*THE PROBLEM*: Each line of the records below that holds "computer" should be copied out.

*DATA PROVIDED*:
• • •

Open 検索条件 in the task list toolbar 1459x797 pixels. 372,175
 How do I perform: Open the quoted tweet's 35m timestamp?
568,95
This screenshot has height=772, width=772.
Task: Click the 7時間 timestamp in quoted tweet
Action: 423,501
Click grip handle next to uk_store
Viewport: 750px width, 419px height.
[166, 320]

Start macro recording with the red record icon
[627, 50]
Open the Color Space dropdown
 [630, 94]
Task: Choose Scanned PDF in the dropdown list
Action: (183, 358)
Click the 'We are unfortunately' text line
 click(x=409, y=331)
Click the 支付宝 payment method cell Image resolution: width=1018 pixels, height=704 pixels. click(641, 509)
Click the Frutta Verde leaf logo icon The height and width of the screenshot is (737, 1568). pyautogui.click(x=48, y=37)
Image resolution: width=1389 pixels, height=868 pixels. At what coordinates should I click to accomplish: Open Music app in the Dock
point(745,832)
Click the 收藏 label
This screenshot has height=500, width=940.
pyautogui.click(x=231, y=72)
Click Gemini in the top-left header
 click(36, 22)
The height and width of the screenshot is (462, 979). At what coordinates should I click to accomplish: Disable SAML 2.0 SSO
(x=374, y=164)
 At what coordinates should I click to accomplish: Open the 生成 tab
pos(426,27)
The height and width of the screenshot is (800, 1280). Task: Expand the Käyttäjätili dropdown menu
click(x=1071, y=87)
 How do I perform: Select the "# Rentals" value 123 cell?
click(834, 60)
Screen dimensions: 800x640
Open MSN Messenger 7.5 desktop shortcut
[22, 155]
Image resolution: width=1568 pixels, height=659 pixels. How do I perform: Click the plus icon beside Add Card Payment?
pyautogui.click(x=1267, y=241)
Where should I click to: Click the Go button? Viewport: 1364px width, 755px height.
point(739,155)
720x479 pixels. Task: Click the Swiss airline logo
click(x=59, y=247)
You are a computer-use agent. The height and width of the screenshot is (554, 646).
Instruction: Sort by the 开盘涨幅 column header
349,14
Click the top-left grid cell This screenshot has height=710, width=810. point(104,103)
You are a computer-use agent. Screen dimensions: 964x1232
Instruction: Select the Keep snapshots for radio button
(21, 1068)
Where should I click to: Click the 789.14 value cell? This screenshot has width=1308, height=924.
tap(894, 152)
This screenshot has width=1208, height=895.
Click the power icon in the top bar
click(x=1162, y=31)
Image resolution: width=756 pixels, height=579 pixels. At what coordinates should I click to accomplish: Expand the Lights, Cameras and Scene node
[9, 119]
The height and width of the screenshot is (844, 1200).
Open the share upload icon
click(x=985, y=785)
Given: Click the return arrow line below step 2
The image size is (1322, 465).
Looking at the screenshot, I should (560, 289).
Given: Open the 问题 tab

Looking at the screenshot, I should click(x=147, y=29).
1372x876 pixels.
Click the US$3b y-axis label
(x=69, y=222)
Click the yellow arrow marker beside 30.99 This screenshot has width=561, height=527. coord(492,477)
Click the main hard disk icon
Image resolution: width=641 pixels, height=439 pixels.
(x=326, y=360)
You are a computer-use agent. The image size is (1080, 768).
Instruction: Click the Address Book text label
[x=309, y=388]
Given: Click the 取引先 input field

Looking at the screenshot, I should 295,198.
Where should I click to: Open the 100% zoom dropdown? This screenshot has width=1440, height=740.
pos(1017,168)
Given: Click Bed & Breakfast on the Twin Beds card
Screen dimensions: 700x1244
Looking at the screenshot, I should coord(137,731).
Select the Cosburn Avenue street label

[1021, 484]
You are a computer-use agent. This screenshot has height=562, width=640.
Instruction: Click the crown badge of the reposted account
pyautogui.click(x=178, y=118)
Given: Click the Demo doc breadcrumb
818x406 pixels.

• • •

*EXERCISE ANSWER*:
You are a computer-use agent. The height and width of the screenshot is (554, 646).
You are a computer-use agent. Screen dimensions: 964x1232
You are a computer-use agent. The image size is (1080, 768).
You are a computer-use agent. This screenshot has height=562, width=640.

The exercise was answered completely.